I have a monitoring app that stores metrics in MySQL DB and uses RRDtool to draw time series graphs. Tables in the DB have 3 columns: timestamp, RRDKeyID and value, ie. there's a table with data like:
ts1 | user2 | some_value
ts1 | user4 | some_value
ts1 | user5 | some_value
ts1 | user7 | some_value
ts2 | user1 | some_value
ts2 | user2 | some_value
ts2 | user3 | some_value
ts2 | user5 | some_value
ts2 | user8 | some_value
ts3 | user3 | some_value
ts3 | user4 | some_value
ts3 | user5 | some_value
ts3 | user7 | some_value
...
Data is collected in 1-minute intervals and users (as you know them) connect freely to the system and generate metrics, so at any given moment there is a number of users in the system that is lower than the total. The total number of users is about 1k and there's always a few hundreds of them online, which then means that there are a few hundreds rows with the same timestamp in the metric table. When I generate a graph I do not want to show the series for every single user, because then the graph is unreadable due to canvas size too small, limited color pallette, legend too long etc. That is why I instead generate a graph where only top 10 users by metric value are shown individually and all others are aggregated into one black area.
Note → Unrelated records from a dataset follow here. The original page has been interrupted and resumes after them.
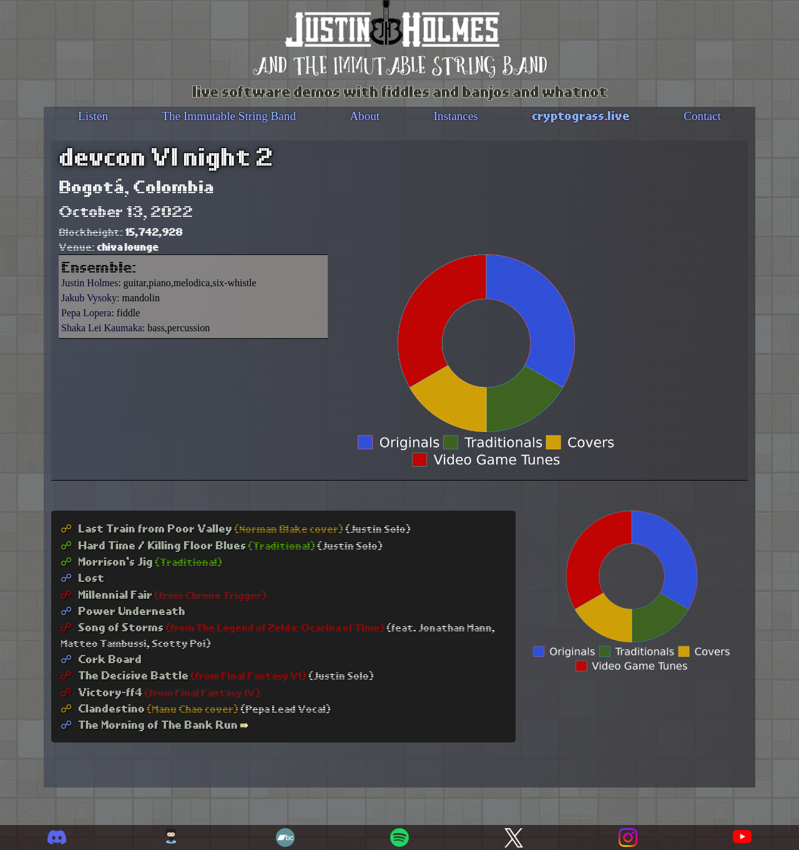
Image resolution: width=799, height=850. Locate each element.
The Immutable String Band (229, 115)
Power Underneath (123, 610)
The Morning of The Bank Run (149, 724)
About (365, 115)
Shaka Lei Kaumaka (101, 327)
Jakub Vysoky (89, 297)
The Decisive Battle (125, 675)
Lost (82, 577)
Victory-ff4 (101, 691)
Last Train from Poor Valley (146, 528)
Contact (702, 115)
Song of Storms (112, 626)
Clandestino (103, 708)
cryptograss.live (581, 115)
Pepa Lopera (86, 313)
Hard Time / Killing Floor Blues (153, 545)
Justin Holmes (89, 283)
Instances (455, 115)
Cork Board (101, 658)
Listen (93, 115)
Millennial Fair (106, 594)
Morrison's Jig (107, 561)
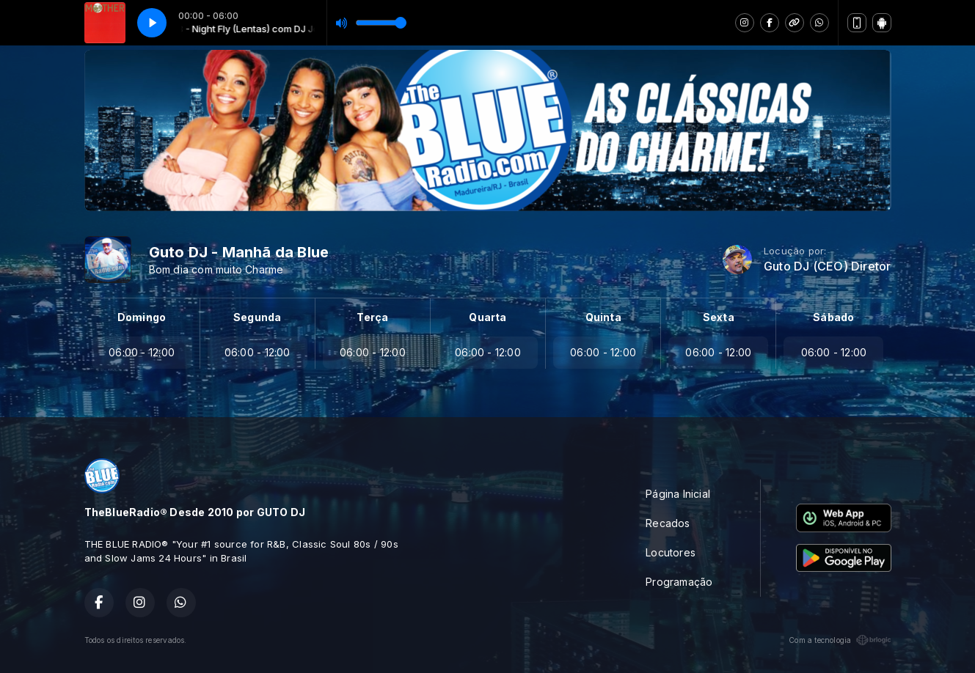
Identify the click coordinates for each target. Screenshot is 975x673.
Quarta (487, 317)
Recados (668, 523)
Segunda (257, 317)
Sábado (833, 317)
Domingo (141, 317)
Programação (679, 581)
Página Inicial (678, 494)
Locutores (670, 552)
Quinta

This is how I do it:
:1: I get top 10 from the table:
select RRDKeyID, avg(value) as avg
from metric_table
where ts between 't1' and 't2'
group by RRDKeyID
order by avg desc
limit 10
:2: Then in Perl I generate RRDtool command that draws the graph where every user (RRDKeyID) has own DEF, but only DEFs of users from the SQL query results are plotted directly, all the rest is aggregated:
CDEF:others=0,user11,ADDNAN,user12,ADDNAN,user13,ADDNAN,...,userN
and then "AREA:others#000000:OTHERS:STACK"
is displayed on the graph.
Now I'm working on the next version of the app where RRDtool will be replaced by D3.js due to changes in the DB schema, so I need another way to generate the data of my top10 + others. I don't want to send raw data to the client and do the processing on their side, because the data sets may be very big and processing may take much time and CPU, so I'd rather do it on the server side. I suspect that it may be possible to get the results I want in the following format:
ts | user | value
------+--------+-------
t1 | u1 | v
t1+1 | u1 | v
t1+2 | u1 | v
...
t2 | u1 | v
t1 | u2 | v
...
t2 | u2 | v
t1 | u3 | v
...
t2 | u3 | v
...
...
t1 | u10 | v
...
t2 | u10 | v
t1 | others | v
...
t2 | others | v
at one go (order not important) using a nested query where there is a subquery that selects user names (RRDKeyIDs) and avg(value) over a given range of time, and then the top query prints the results for user names if they are found in the subquery results or otherwise add them to others. I don't know exactly how to express this idea in SQL, so I'll be grateful if someone could suggest a solution.